On Fri, Nov 12, 2010 at 4:24 AM, Ketil Malde
IMO, it's morally different, you're now operating on a file, and you shouldn't rely on the contents being predictable. You can make the sin-bin argument that IO can do anything, but I think there's a moral distinction between
serialize :: a -> IO ByteString x <- serialize f
and
serialize :: a -> Opaque store :: Opaque -> FilePath -> IO ()
Any distinction here is mostly at the level of API design and informal semantics; I'm inclined to agree with your preference, but as far as impacts on the formal semantics of pure code go, these are essentially equivalent.
You could probably already snarf chunks of the heap and dump them to file.
Yep, and this is pretty much the reason, taken to its logical conclusion, why almost all bets are off about what IO computations can potentially do.
I suppose one could object that this isn't actually serializing anything at all; to which I would respond that, in pure code, how do you expect to tell the difference?
Nice one :-)
I guess the real question is what are the useful, pure operations on an opaque type that can contain arbitrary functions.

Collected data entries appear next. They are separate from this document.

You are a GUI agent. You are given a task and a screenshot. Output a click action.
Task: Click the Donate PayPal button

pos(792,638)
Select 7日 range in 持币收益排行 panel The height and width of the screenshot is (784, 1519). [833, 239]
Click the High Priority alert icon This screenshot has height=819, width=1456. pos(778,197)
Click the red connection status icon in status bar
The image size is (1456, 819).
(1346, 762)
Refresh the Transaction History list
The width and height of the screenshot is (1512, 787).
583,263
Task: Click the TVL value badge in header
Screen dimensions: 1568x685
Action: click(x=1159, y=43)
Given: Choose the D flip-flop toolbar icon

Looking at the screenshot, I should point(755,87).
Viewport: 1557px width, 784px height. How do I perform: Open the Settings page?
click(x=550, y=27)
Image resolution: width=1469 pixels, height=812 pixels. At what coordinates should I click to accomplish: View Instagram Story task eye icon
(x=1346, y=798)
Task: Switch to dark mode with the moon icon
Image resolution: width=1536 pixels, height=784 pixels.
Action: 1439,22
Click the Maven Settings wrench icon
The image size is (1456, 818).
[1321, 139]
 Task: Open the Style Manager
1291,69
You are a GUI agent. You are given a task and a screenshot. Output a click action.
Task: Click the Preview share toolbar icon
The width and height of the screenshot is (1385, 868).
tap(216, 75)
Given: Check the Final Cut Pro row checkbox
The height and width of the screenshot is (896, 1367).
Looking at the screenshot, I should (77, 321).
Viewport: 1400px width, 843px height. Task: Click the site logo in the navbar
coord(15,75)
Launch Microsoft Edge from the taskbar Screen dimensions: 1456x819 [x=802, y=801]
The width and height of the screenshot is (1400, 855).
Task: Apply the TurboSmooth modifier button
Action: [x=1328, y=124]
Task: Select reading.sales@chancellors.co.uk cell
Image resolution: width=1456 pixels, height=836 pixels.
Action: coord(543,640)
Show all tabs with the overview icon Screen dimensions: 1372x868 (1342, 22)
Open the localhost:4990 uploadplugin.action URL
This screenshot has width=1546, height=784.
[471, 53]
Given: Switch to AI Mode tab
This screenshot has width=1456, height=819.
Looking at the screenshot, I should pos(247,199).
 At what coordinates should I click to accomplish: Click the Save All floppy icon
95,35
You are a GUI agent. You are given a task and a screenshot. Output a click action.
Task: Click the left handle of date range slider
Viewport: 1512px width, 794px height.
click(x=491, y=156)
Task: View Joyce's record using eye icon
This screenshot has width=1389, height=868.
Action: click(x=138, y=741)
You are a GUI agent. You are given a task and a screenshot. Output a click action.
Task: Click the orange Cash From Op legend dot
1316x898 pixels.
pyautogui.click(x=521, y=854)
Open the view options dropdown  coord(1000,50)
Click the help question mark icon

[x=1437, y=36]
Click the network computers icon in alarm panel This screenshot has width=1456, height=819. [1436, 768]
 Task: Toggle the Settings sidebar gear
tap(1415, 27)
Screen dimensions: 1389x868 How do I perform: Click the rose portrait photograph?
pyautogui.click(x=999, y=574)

I would be very surprised if there were any that couldn't just as well be done on the function directly. Even extracting type information could be problematic if done incorrectly! Consider a function (inspectType :: Opaque -> Serialization.Type), where the Show instance for Type produces an approximation of the type signature the function was declared with. Reasonable? Nope, we just broke everything. Imagine a function taking an argument of type ((a, a) -> a). If by serializing the argument it can recover the declared type signature it could distinguish between fst and ((\(x, _) -> x) :: forall a. (a, a) -> a), which again opens the door to non-parametric behavior. On the other hand, (inspectType :: Opaque -> Data.Typeable.TypeRep) would probably be safe, because it supports only monomorphic types. - C.